[PROVIDED RECORDS — start]

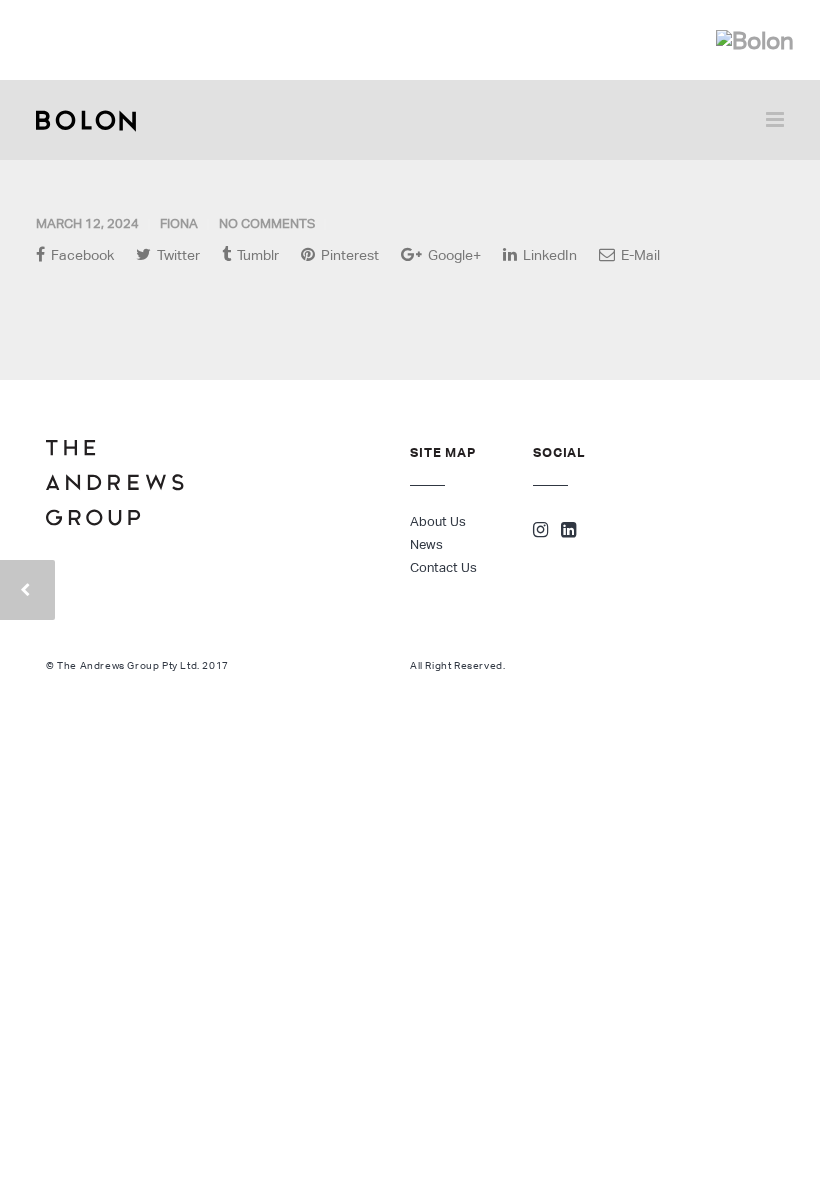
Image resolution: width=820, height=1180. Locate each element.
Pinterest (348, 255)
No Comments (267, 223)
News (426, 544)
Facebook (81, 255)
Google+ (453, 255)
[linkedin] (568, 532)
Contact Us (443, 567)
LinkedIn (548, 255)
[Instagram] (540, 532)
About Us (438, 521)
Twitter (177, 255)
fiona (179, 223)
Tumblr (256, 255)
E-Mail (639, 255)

[PROVIDED RECORDS — finish]

Retype the records above line for line and exactly, omitting their pictures.

Image resolution: width=820, height=1180. Locate each element.
Pinterest (348, 255)
No Comments (267, 223)
News (426, 544)
Facebook (81, 255)
Google+ (453, 255)
[linkedin] (568, 532)
Contact Us (443, 567)
LinkedIn (548, 255)
[Instagram] (540, 532)
About Us (438, 521)
Twitter (177, 255)
fiona (179, 223)
Tumblr (256, 255)
E-Mail (639, 255)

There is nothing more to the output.